▶ [EXERCISE DETAILS]:
From the entries below, extract the span that opens with the line containing "Task: Click the NSW state value" and continues through the end of the entries, both ends included, reproducing every line verbatim. Leave the pictures out of your output.

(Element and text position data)
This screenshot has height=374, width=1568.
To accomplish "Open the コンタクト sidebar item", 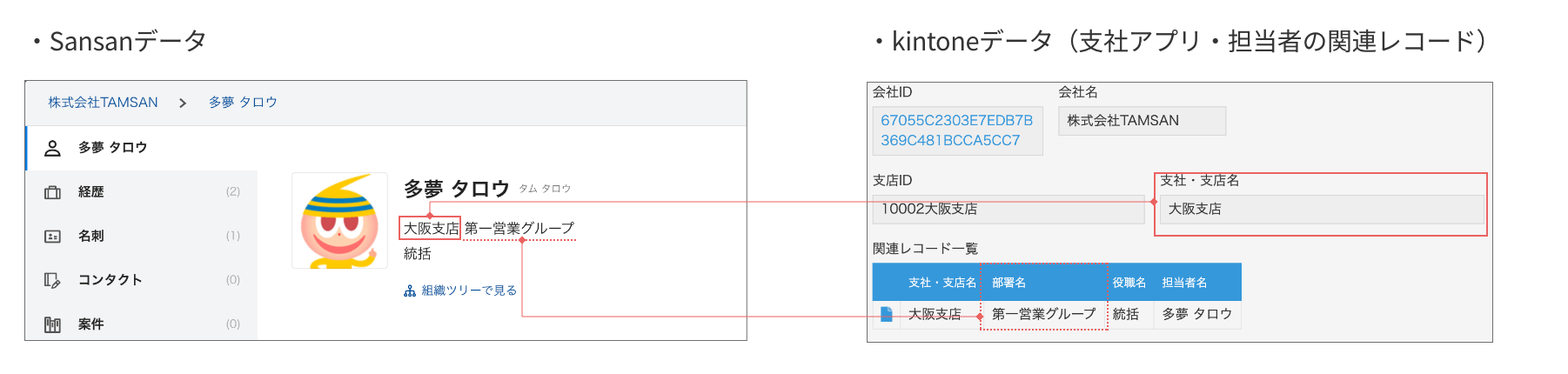I will click(x=110, y=280).

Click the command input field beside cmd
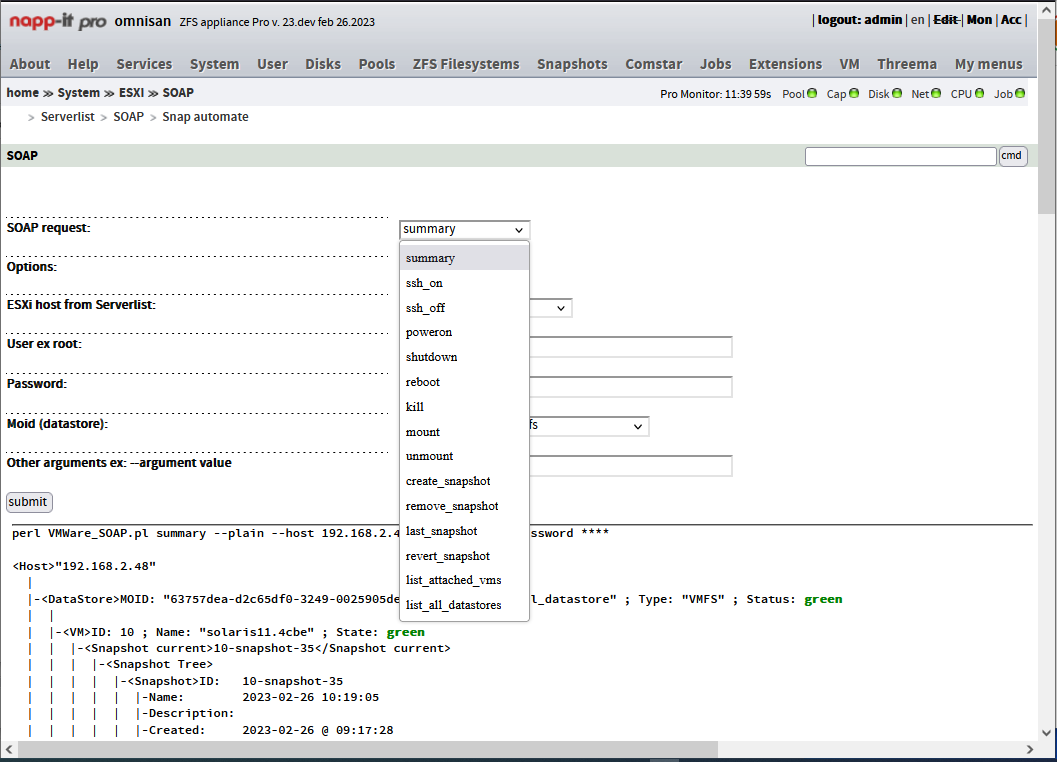[900, 156]
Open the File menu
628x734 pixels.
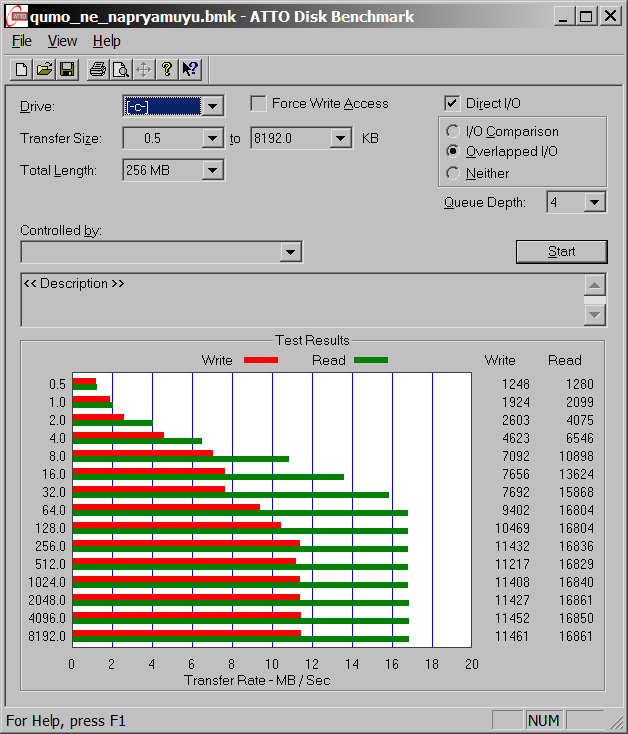22,41
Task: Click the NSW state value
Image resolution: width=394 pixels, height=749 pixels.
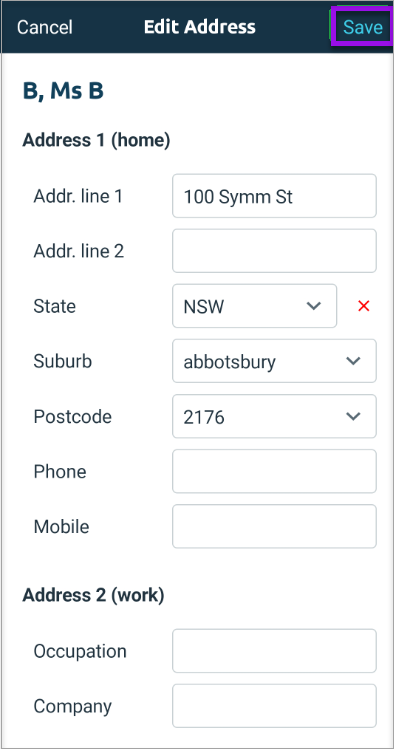Action: pos(203,307)
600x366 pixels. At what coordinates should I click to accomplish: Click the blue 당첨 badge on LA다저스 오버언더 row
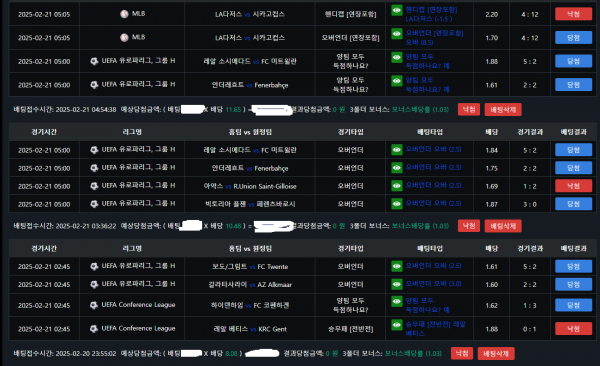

▶ [EXPECTED ANSWER]:
Task: Click the NSW state value
Image resolution: width=394 pixels, height=749 pixels.
Action: pos(203,307)
600x366 pixels. At what coordinates should I click to accomplish: Click the blue 당첨 badge on LA다저스 오버언더 row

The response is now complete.